::: 抜粋文 :::

また新年が明けてしまいました。大人になるとほんと1年が早く、赤ん坊のころから知っている友人の子供が大学生に……とか聞くと、この20年、なんも変わらず生きている自分に「うへえ」となったりします。そんなことを思う年末年始をできるだけポジティブにとらえる意味でも、この時期は「何か新しいことを始めるいいタイミング」と思ってる私でして、じゃーん! 今年は仲間とともに「女性記者が選ぶ映画賞(仮)」を作ることにしました。 
 

「女性記者が選ぶ映画賞(仮)」立ち上げに至った背景

【映画業界のジェンダーギャップ】「女性記者が選ぶ映画賞(仮)」は男性優位を変える一歩となる?_img0

映画賞を作る理由は、ご多分にもれずガチな男社会である映画業界に、何か空気をかえる一石を投じたかったから。コロナ禍が始まった3年前に映画業界の友人とともに立ち上げたグループ「映キャン!」(月イチでYouTubeライブやってます(o^―^o)ニコ)も、「男女比5:5で映画を語る」というものでした。
そういう中でさらに出てきたのが「映画賞の審査員に女性が少なすぎる問題」で、これを打破するために作ったのが、審査員男女比5:5の「映キャン!」賞です。そしてさらなる問題提起として打ち出したのが「女性記者が選ぶ映画賞(仮)」。審査員は女性のみ、つまり男女比は「0:10」です。

::: 提供記録 :::

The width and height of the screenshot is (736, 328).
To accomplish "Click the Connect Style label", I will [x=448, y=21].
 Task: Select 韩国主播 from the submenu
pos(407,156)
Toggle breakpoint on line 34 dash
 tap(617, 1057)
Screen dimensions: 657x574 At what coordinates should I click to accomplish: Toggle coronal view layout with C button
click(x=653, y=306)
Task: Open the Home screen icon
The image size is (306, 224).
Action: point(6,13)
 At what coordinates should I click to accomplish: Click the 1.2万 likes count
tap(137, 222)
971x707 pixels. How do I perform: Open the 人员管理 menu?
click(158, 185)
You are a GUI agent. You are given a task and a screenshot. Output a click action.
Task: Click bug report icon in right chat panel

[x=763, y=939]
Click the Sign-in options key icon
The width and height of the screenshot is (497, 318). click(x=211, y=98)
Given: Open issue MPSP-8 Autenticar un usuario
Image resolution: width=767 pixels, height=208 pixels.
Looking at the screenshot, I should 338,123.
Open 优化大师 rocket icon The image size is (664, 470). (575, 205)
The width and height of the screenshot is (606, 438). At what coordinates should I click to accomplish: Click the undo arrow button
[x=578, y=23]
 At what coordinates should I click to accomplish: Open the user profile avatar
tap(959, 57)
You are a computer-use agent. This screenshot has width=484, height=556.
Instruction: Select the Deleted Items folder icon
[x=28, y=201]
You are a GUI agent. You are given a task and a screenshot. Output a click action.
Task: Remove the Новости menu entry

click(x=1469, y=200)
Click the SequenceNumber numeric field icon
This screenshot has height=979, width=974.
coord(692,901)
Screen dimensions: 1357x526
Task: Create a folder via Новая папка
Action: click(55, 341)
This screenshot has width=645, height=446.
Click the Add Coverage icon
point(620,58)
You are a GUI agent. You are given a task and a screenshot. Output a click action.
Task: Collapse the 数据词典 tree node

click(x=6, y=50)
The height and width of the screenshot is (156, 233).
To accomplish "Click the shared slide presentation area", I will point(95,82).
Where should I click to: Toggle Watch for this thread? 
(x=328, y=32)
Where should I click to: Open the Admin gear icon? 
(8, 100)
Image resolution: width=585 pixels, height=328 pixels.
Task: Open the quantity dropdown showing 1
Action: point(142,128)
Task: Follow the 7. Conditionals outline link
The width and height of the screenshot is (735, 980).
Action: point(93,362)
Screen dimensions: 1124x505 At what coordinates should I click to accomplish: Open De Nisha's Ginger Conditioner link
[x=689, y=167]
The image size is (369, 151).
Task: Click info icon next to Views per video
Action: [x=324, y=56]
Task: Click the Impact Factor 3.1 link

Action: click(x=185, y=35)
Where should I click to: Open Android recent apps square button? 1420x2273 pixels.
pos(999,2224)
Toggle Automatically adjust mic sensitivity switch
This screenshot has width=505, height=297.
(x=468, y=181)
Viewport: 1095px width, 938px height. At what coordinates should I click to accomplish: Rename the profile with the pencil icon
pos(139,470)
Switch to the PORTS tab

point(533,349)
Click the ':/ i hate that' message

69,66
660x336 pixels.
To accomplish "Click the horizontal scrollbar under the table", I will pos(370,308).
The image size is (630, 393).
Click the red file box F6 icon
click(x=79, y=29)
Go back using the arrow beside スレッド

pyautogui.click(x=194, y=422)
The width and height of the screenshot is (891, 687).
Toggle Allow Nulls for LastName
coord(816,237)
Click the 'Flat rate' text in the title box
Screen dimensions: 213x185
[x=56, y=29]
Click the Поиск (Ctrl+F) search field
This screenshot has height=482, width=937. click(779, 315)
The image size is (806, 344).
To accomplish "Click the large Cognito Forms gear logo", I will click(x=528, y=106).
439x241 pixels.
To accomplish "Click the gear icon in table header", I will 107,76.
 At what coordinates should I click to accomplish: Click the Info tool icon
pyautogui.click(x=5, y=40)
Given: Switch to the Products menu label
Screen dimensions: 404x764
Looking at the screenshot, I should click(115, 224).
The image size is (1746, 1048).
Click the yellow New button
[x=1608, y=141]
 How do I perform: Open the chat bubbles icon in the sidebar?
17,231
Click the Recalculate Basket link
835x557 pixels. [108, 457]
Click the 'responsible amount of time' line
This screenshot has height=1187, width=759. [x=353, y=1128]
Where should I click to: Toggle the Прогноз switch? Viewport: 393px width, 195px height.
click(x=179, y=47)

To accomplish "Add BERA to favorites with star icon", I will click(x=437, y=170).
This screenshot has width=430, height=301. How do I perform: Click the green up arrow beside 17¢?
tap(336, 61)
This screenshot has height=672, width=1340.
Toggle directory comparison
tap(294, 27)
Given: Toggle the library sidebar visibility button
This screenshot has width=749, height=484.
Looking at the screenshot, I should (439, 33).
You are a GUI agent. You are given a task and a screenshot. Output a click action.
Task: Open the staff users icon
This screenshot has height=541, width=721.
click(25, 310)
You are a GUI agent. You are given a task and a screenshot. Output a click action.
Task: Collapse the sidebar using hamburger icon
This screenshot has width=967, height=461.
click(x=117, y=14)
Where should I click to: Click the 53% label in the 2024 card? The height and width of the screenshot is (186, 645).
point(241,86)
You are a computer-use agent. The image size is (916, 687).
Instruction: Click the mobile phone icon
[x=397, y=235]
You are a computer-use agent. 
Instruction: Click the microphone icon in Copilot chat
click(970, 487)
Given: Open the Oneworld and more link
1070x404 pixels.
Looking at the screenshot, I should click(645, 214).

:::

- [実施課題]:
1. 抜粋文に基づき、次の問いに答えてください。
(a) 「映キャン!」が立ち上げられたのはいつですか。
(b) 「映キャン!」賞の審査員の男女比はいくつですか。
(c) 「女性記者が選ぶ映画賞(仮)」の審査員の男女比はいくつですか。
2. リストのうち、「Where should I click to: Toggle Watch」を含む行から「Action: point(93,362)」を含む行までのすべての行を、一字一句変えずに返してください。両端の行も含めます。
抜粋文とリストは、それぞれ別の出典から取られたものです。

- [課題別解答]:
1.
(a) コロナ禍が始まった3年前
(b) 5:5
(c) 0:10(審査員は女性のみ)

2.
Where should I click to: Toggle Watch for this thread? 
(x=328, y=32)
Where should I click to: Open the Admin gear icon? 
(8, 100)
Image resolution: width=585 pixels, height=328 pixels.
Task: Open the quantity dropdown showing 1
Action: point(142,128)
Task: Follow the 7. Conditionals outline link
The width and height of the screenshot is (735, 980).
Action: point(93,362)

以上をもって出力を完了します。